• YOUR INSTRUCTIONS: Read the data below line by line and copy each one with "will" in it.

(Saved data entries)
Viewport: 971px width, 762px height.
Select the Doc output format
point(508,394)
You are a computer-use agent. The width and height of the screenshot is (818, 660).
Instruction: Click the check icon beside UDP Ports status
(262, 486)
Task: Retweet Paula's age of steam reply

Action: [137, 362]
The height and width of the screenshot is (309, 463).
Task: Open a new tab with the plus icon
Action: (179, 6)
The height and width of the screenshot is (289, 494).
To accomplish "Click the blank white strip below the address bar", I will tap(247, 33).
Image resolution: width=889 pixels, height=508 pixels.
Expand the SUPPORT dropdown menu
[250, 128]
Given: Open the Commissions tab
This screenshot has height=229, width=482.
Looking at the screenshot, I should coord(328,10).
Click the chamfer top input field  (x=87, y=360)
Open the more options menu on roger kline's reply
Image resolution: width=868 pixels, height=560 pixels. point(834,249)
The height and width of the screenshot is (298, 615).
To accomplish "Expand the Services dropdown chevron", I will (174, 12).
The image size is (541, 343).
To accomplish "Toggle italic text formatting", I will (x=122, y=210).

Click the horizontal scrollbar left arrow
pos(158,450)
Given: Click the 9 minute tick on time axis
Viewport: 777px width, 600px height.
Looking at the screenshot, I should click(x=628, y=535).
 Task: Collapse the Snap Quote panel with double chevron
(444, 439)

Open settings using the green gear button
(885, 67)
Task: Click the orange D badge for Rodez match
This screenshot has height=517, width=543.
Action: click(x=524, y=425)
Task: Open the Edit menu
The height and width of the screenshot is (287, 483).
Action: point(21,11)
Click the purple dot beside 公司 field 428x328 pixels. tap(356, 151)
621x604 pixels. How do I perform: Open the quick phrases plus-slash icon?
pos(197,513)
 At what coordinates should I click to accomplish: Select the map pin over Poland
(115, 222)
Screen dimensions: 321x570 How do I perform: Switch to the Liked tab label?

• WRITTEN RESPONSE:
To accomplish "Click the blank white strip below the address bar", I will tap(247, 33).
To accomplish "Expand the Services dropdown chevron", I will (174, 12).
To accomplish "Toggle italic text formatting", I will (x=122, y=210).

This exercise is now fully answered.